On a similar take 5, suddenly we hear the verse about the resurrection and house of detention in its entirety. They’re likely too specific to have been an off-the-cuff improvisation, so its omission from take 1 is mysterious. Then follows the verse that would be grafted onto “Not To Touch the Earth,” which likewise was probably not an improvisation as it’s the same as what he sang in take 1. Those quick asides to want someone now and the possibly Pam-inspired verse follow later.

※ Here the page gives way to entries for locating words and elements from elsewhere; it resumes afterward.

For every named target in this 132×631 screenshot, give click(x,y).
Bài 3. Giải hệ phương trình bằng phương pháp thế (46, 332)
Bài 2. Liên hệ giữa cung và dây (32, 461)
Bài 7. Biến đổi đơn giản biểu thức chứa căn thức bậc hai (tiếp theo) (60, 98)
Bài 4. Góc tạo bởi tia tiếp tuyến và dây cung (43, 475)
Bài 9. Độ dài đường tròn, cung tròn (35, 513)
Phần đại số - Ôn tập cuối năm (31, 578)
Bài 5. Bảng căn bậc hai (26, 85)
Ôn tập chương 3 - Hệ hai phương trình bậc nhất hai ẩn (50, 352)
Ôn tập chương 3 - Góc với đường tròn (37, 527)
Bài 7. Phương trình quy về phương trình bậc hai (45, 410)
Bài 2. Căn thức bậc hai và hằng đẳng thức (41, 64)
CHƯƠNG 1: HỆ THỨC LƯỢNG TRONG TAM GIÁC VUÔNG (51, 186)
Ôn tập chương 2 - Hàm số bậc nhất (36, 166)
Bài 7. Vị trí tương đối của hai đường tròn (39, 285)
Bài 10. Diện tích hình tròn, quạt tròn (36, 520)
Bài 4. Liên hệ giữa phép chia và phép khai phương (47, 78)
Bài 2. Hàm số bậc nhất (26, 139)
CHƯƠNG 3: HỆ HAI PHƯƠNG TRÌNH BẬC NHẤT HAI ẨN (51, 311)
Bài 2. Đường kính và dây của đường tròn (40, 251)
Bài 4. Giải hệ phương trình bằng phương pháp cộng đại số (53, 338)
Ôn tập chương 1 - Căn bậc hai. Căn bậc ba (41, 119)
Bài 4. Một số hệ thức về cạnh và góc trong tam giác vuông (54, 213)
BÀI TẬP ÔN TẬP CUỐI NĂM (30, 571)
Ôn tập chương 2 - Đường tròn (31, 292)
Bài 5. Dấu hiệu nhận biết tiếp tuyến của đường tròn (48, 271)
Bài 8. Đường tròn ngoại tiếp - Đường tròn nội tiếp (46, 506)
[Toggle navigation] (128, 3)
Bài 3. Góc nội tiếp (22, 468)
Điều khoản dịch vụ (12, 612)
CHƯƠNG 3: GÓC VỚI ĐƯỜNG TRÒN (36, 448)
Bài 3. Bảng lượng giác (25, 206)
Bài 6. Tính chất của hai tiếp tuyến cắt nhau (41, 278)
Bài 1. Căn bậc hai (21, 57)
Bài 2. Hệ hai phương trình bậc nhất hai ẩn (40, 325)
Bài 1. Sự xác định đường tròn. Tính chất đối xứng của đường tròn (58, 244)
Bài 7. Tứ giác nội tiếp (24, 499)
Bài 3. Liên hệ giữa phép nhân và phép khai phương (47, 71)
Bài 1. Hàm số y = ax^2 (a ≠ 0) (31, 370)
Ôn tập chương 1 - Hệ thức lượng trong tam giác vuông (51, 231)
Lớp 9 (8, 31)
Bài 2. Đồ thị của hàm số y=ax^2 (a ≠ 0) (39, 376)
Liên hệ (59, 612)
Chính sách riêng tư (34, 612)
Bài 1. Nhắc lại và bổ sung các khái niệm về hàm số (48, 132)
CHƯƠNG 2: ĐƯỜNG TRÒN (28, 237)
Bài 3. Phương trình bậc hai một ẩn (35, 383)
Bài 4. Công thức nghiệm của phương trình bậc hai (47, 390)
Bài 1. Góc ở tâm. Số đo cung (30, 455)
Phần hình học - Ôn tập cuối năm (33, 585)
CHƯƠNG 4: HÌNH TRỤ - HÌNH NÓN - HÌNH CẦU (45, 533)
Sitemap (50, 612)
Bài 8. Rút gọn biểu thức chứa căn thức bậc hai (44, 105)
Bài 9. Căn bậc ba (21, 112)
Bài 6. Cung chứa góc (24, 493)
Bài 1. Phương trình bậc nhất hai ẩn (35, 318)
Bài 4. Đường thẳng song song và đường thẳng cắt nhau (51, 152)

After nine-and-a-half minutes, take 5 suddenly breaks off, though it’s doubtful it had different lyrics at its conclusion than take 1 did. That’s a strange quirk. As Botnick writes in his notes, producer Paul Rothchild is heard (though not very distinctly) wondering if the reel is long enough to record the entire song. Indeed it wasn’t. Was tape so scarce that another reel with enough space couldn’t have been used? Everyone certainly knew the song was ten minutes or a little longer. And while “Light My Fire” and the first Doors album were a couple months away from entering the Top Twenty on their way to the top of the charts and making them one of the hottest groups in the world, certainly these sessions weren’t a low priority for Elektra Records. Their underground following was already mushrooming, and sessions for a second album already green-lighted and well on the way.
It’s not known when the final version of “When the Music’s Over” was recorded. Maybe it was as much as a few months later, the album not getting released until September 25, 1967. Certainly these takes demonstrate that a lot of work went into refining the song before it took its final shape, “We want the world and we want it now!” and all. As Botnick writes, “After this session, and being that the Doors were very much a performing band, we wanted ‘Music’s Over’ to have the excitement of a live performance. So it was decided to further woodshed the song out of the studio and allow [Morrison] to settle upon the story he wanted to tell.”